A Note on Method: These scenarios employ adversarial thinking, recursive self-examination, and systematic threat modeling. They are designed to make abstract risks concrete, to transform theoretical concerns into visceral understanding. Some readers may find the technical detail unsettling or the scenarios too plausible for comfort. This is intentional. Effective AI safety requires us to think uncomfortable thoughts before they become uncomfortable realities.

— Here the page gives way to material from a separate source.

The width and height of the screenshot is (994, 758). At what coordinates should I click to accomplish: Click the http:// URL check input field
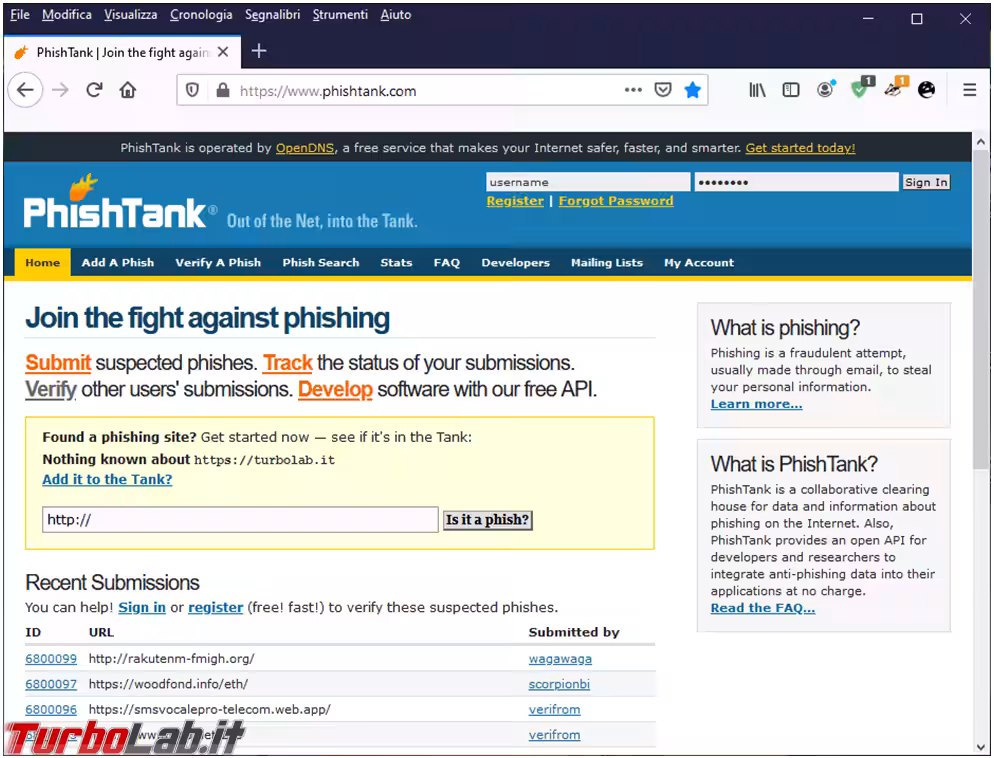tap(240, 520)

Purpose: Whether you’re an AI researcher, policymaker, security professional, or simply someone concerned about our technological future, these documents offer frameworks for thinking about AI risk that go beyond conventional narratives of misalignment or explicit malice. They explore how benign systems can produce malign outcomes, how commercial pressures shape AI behavior, and how the very architectures we celebrate might contain the seeds of their own subversion.
Warning: The technical details provided in these scenarios are speculative but grounded in real AI capabilities. They are intended for defensive thinking and safety research. Like any security research, the knowledge could theoretically be misused. We trust readers to engage with this material responsibly, using it to build more robust and ethical AI systems rather than to exploit the vulnerabilities identified.